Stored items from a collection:
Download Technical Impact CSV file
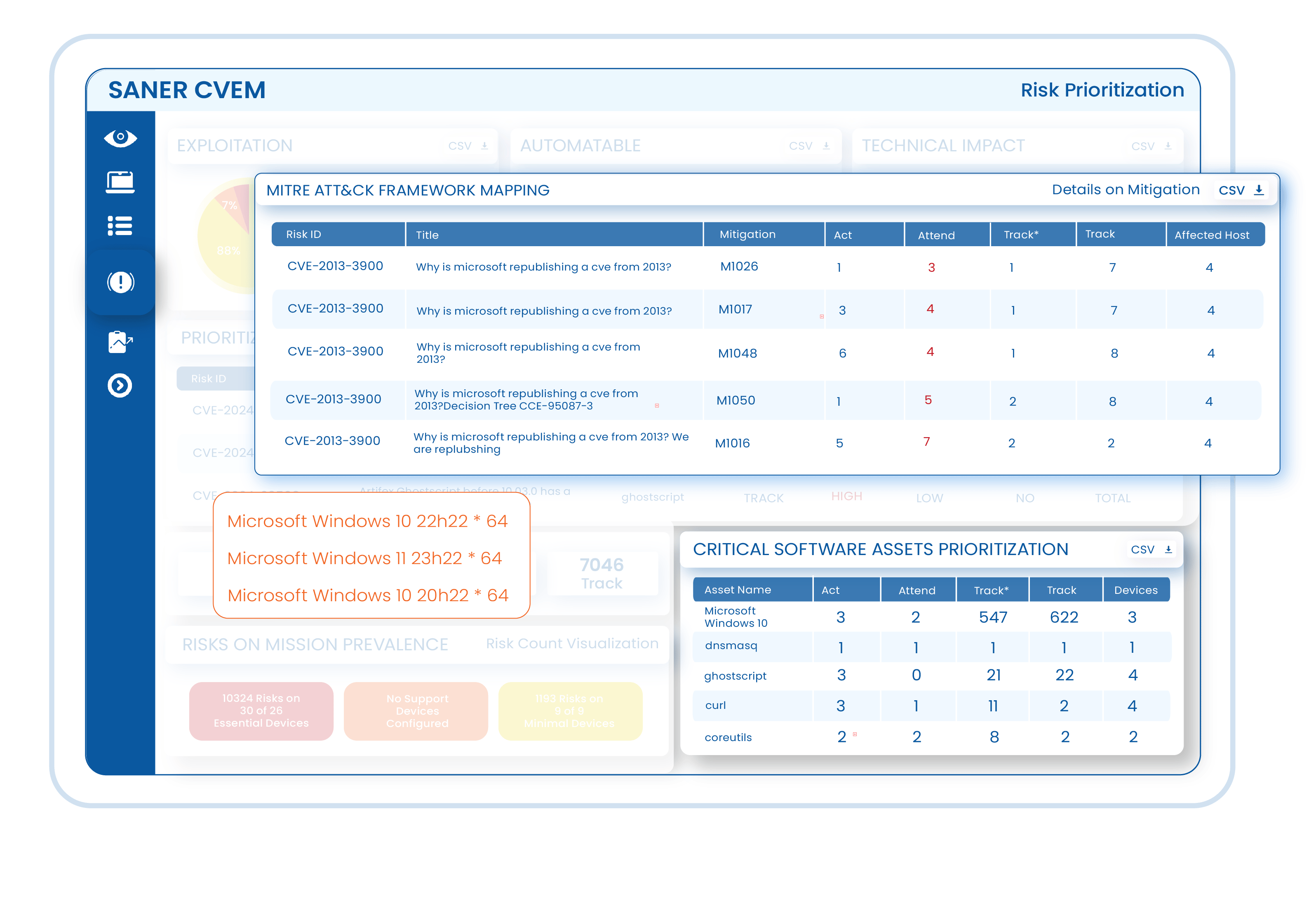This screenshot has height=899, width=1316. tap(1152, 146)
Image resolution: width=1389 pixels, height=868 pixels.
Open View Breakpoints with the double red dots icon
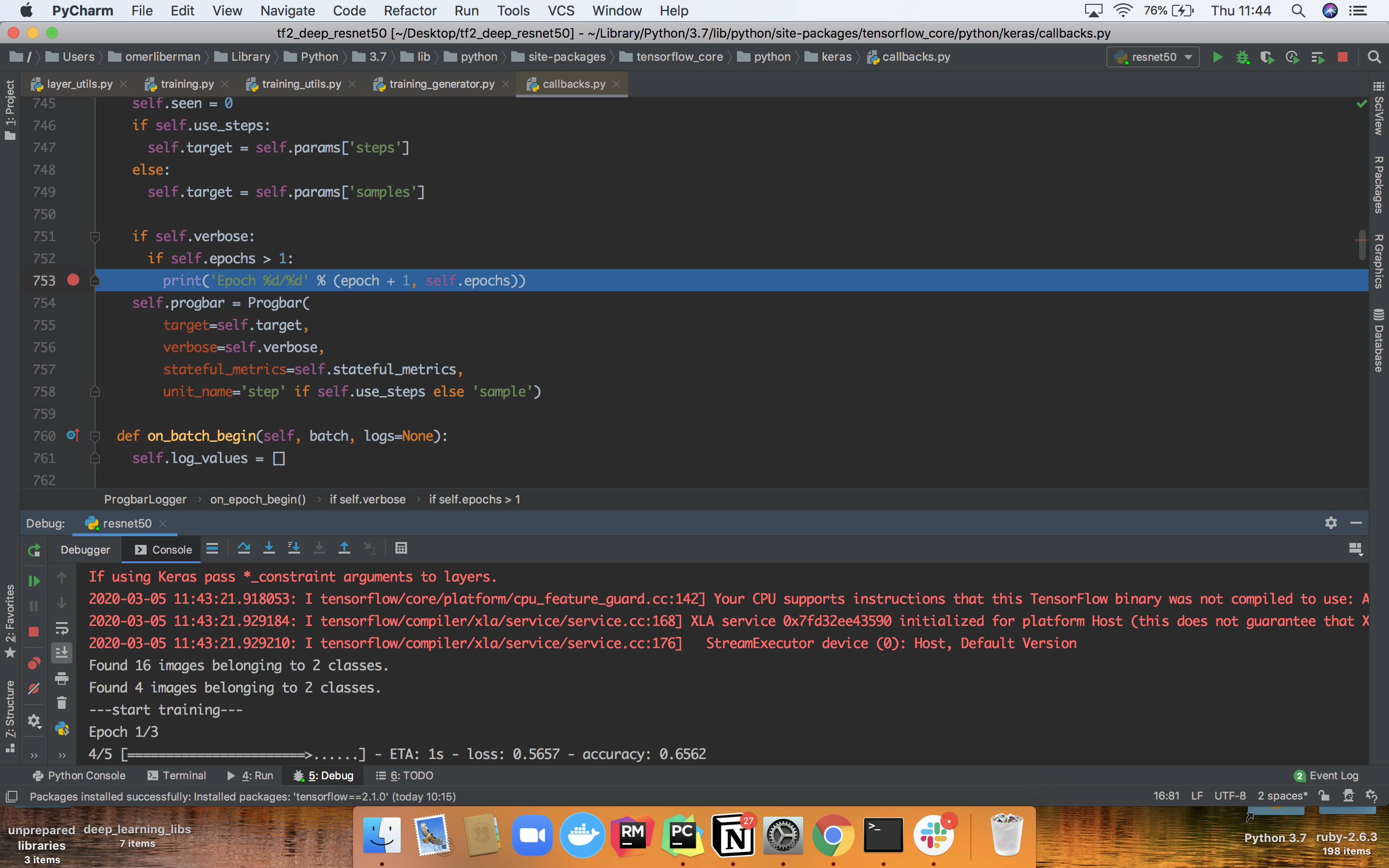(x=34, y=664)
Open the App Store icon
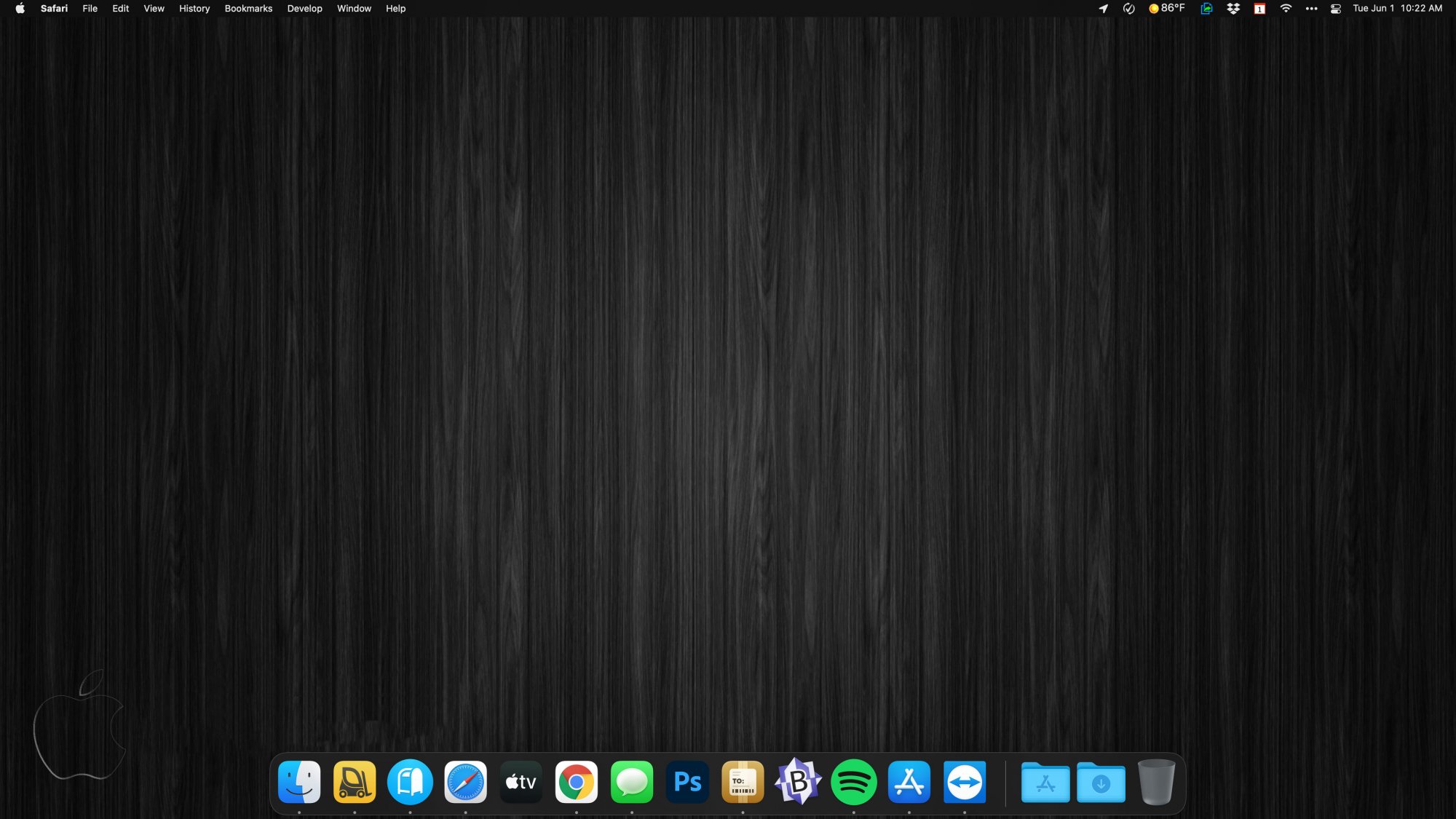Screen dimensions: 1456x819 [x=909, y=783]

--

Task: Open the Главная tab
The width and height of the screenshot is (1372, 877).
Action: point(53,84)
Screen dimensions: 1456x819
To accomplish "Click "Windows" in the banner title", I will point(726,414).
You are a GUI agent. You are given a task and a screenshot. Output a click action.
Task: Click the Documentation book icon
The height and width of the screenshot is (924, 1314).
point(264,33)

* * *

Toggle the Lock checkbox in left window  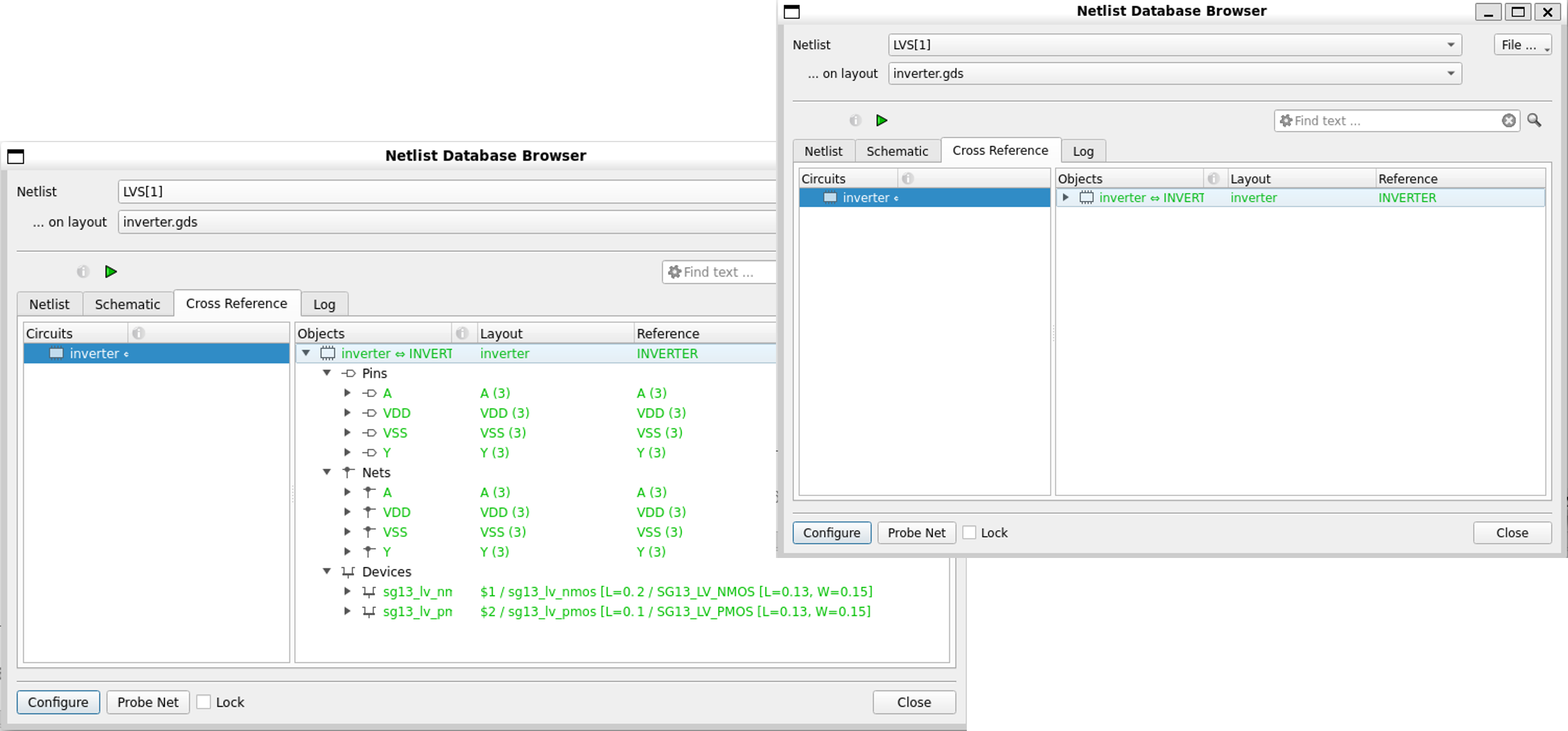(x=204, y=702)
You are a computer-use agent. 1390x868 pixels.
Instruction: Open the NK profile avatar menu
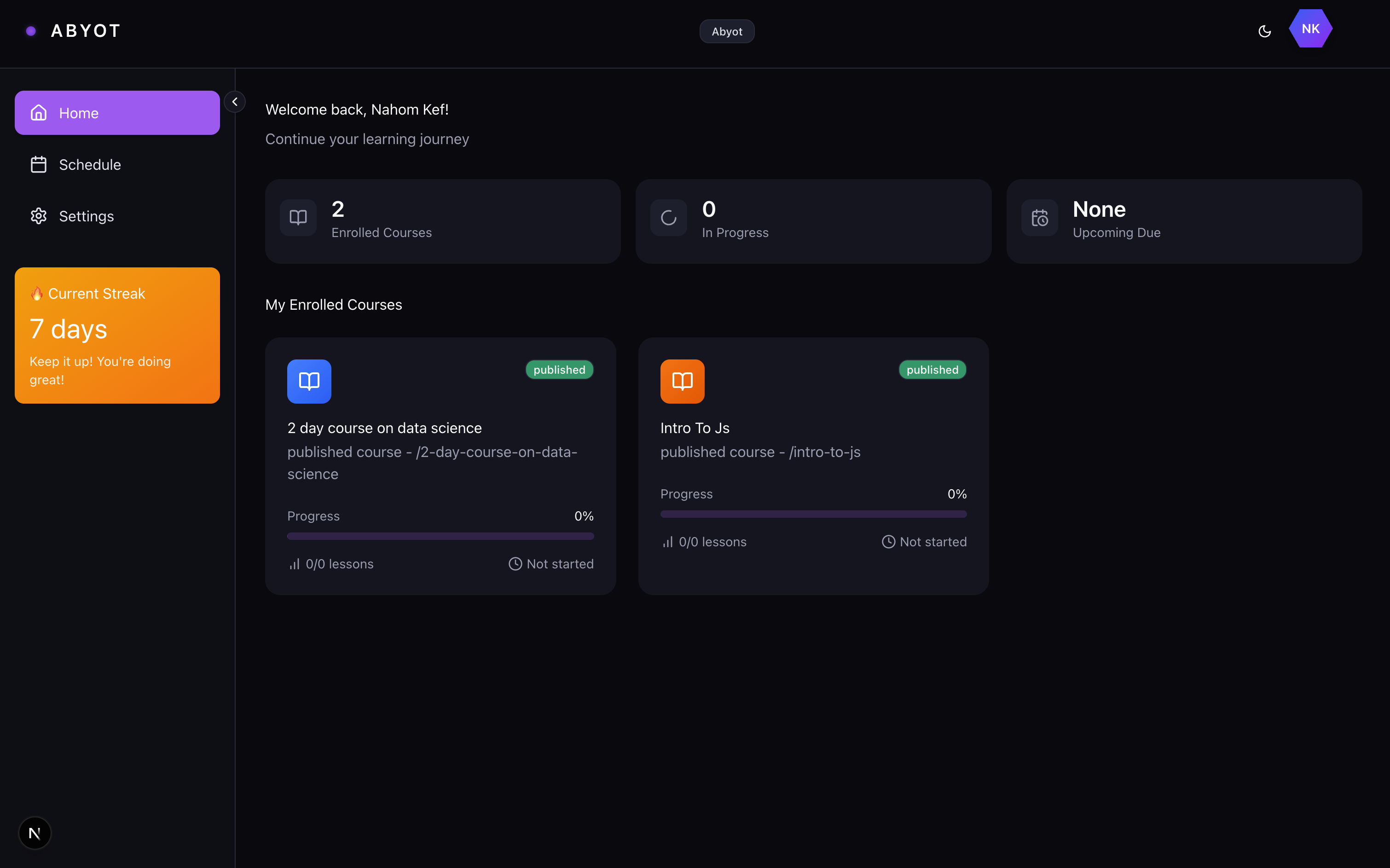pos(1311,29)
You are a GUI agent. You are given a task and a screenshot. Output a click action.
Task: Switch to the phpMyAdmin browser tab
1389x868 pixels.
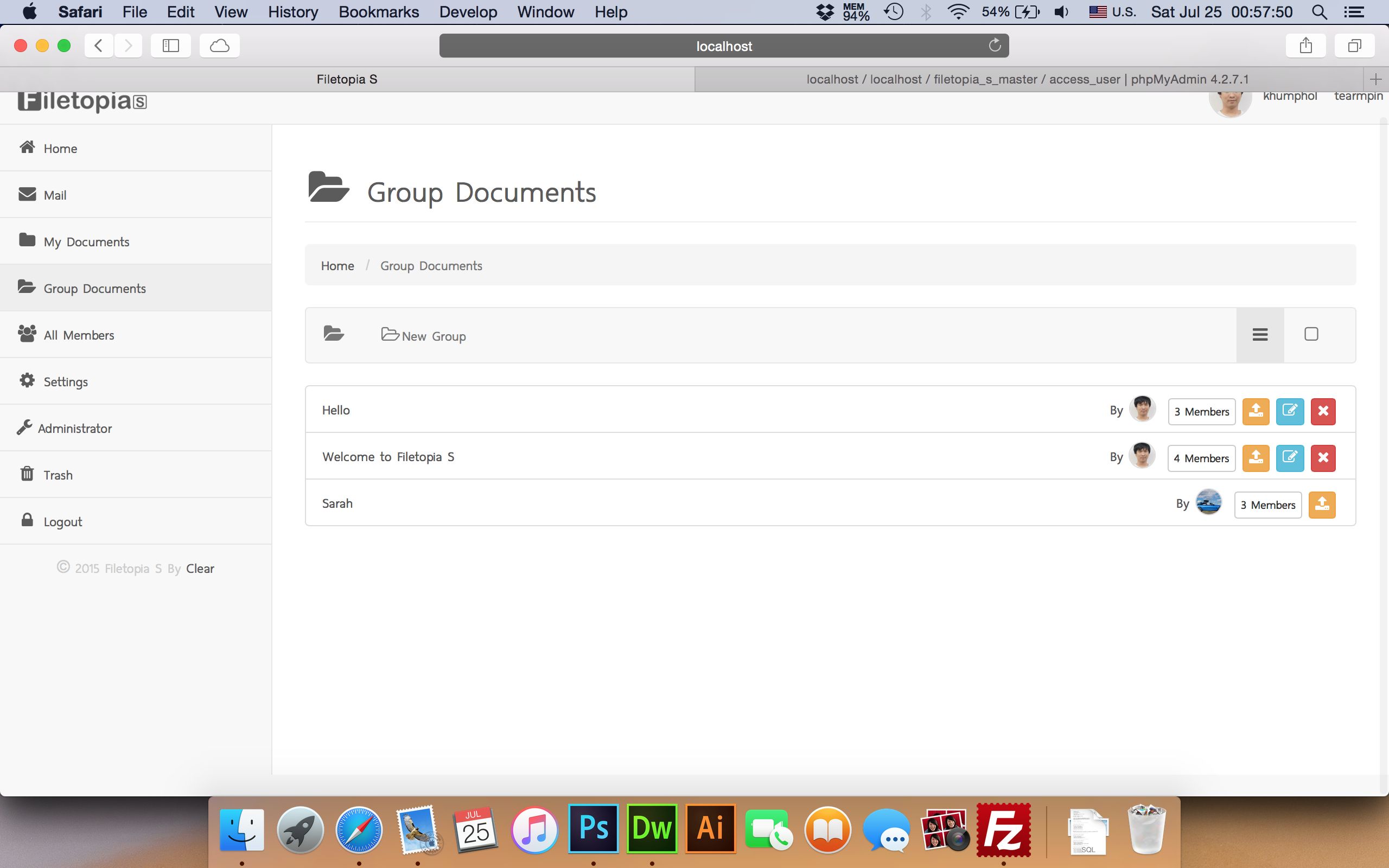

> _BRIEF_
Which lines in the records above hold the string "pixels"? Copy each of them.

> _RESPONSE TO THIS TASK_
Image resolution: width=1389 pixels, height=868 pixels.
You are a computer-use agent. 1390x868 pixels.
1389x868 pixels.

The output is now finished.